[Source data]
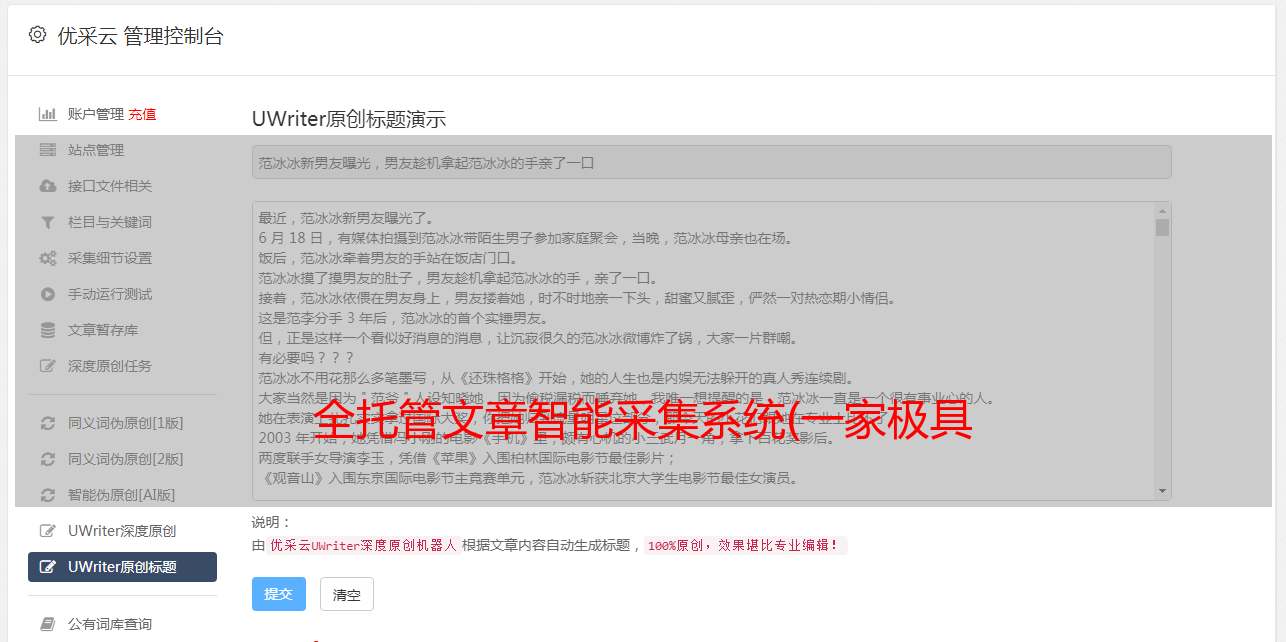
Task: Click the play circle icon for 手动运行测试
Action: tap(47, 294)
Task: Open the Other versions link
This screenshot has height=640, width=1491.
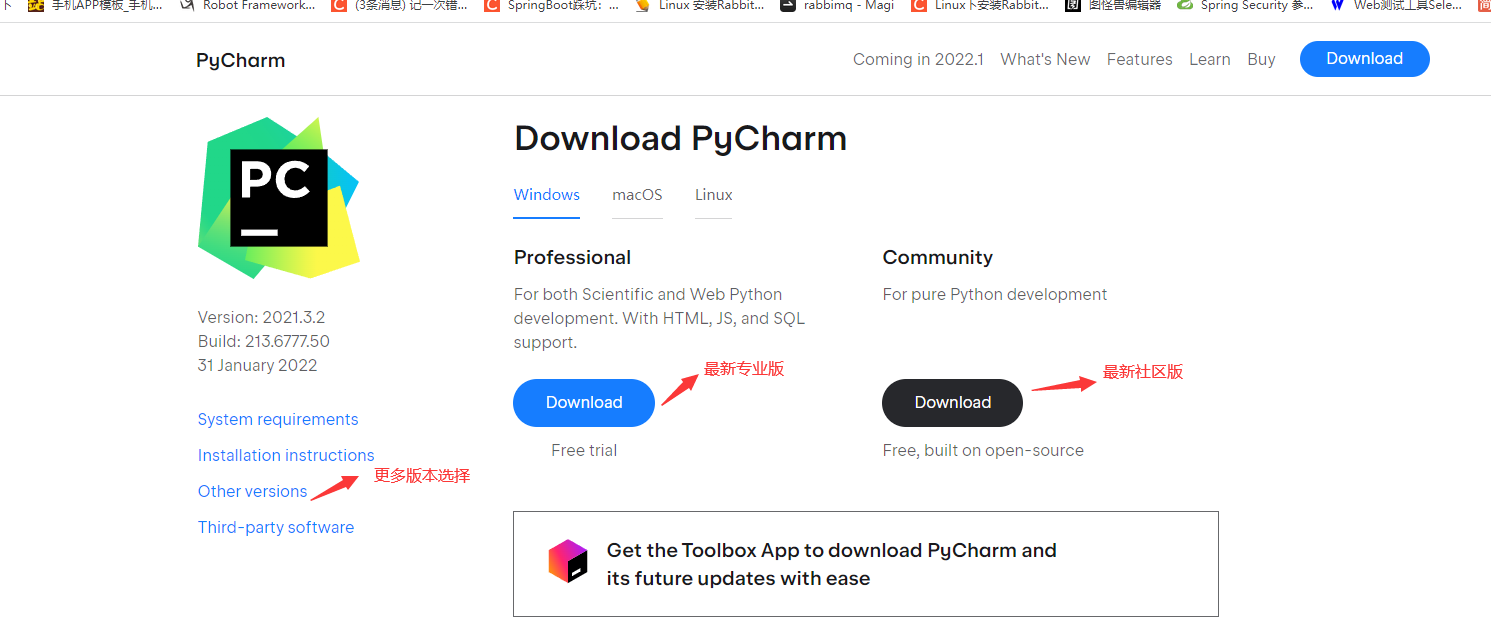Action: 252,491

WRITTEN INSTRUCTION: Rewrite the stretch of the listing from the line containing "Task: Open the Other versions link" through the end of the listing, shifting every coordinate in the answers up by 102 and leaving out the pictures.

COMPLETE OUTPUT:
Task: Open the Other versions link
This screenshot has height=640, width=1491.
Action: 354,593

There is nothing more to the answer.